Yeast Literature Corpus
We provide here a new text corpus, mined from biomedical literature, which refers to the terms used to describe Saccharomyces cerevisiae ORFs.
This corpus is made available for non-commercial and research purposes only. If you make use of this dataset please reference the publication:
Greene, D., Bryan, K. and Cunningham, P. (2008), "Parallel Integration of Heterogeneous Genome-Wide Data Sources", Proc. 8th International Conference on BioInformatics and BioEngineering (BIBE 2008). [PDF] [BibTeX]
Dataset construction
We retrieved a set of 38,661 yeast-related MEDLINE abstracts retrieved from PubMed, corresponding to the references enumerated in the SGD literature curation database (as downloaded in May 2008). Since the database provides links between references and genes, we can form a "meta-document" for each gene consisting of the concatenation of all abstracts annotated as pertaining to that gene. From this we constructed a bag-of-words model, represented in the form of a term-gene matrix. To pre-process the data we removed dubious ORFs, and applied standard stop-word removal and stemming techniques to the abstracts. We subsequently removed terms occurring in less than three documents. Our final dataset consists of 6013 ORFs described by 62,859 unique terms.
Download
The corpus is provided in pre-processed matrix format. All rights, including copyright, in the content of the original abstracts are owned by the original authors.

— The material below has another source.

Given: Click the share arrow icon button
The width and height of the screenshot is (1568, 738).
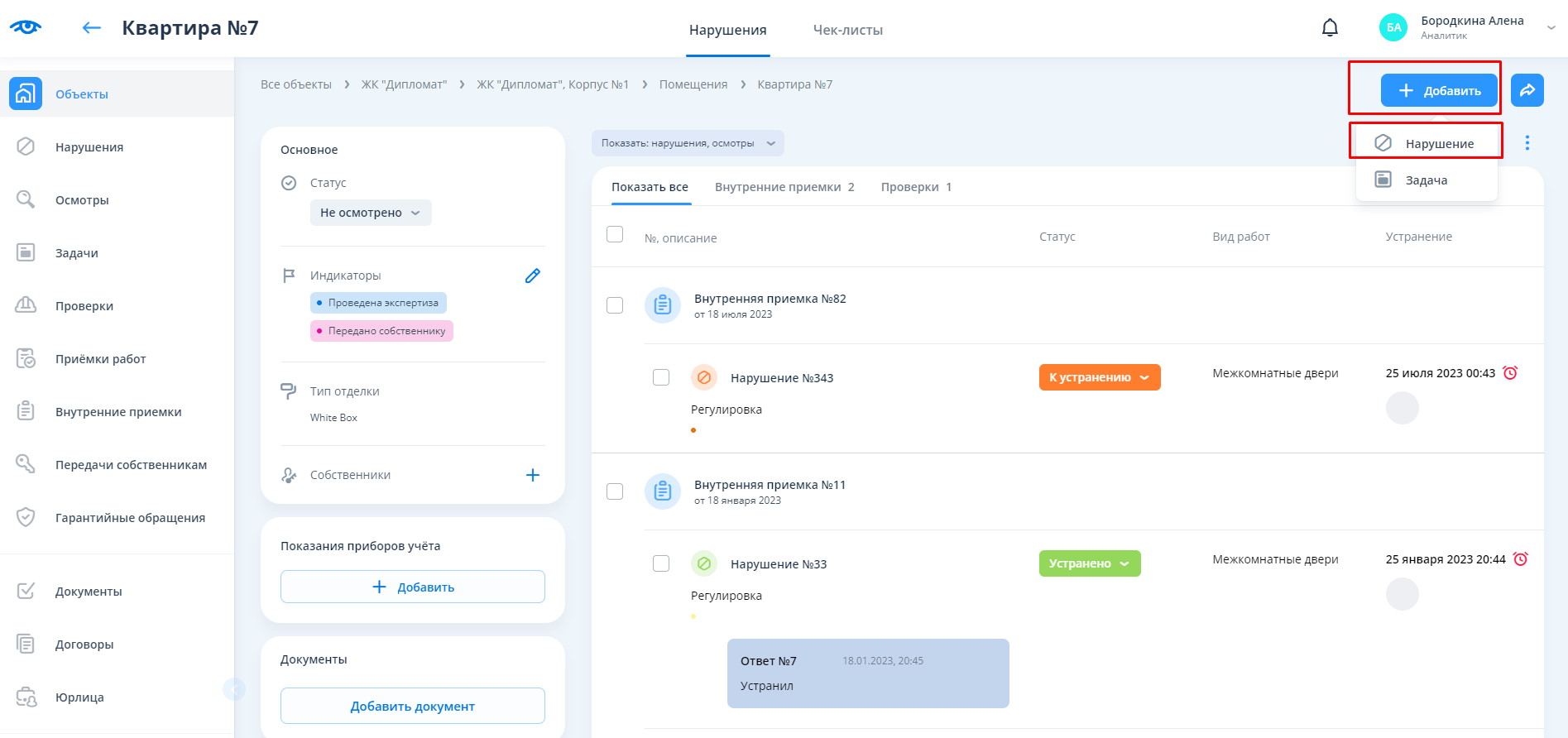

Download Yeast Literature Corpus (May 2008) (13MB)
File formats
The files contained in the archive given above have the following formats:
- yeast.mtx: Term frequencies stored in a sparse term-gene matrix in Matrix Market format.
- yeast.terms: Complete list of content-bearing terms in the corpus, with each line corresponding to a row of the term-gene matrix.
- yeast.docs: List of ORFs, with each line corresponding to a column of the term-gene matrix.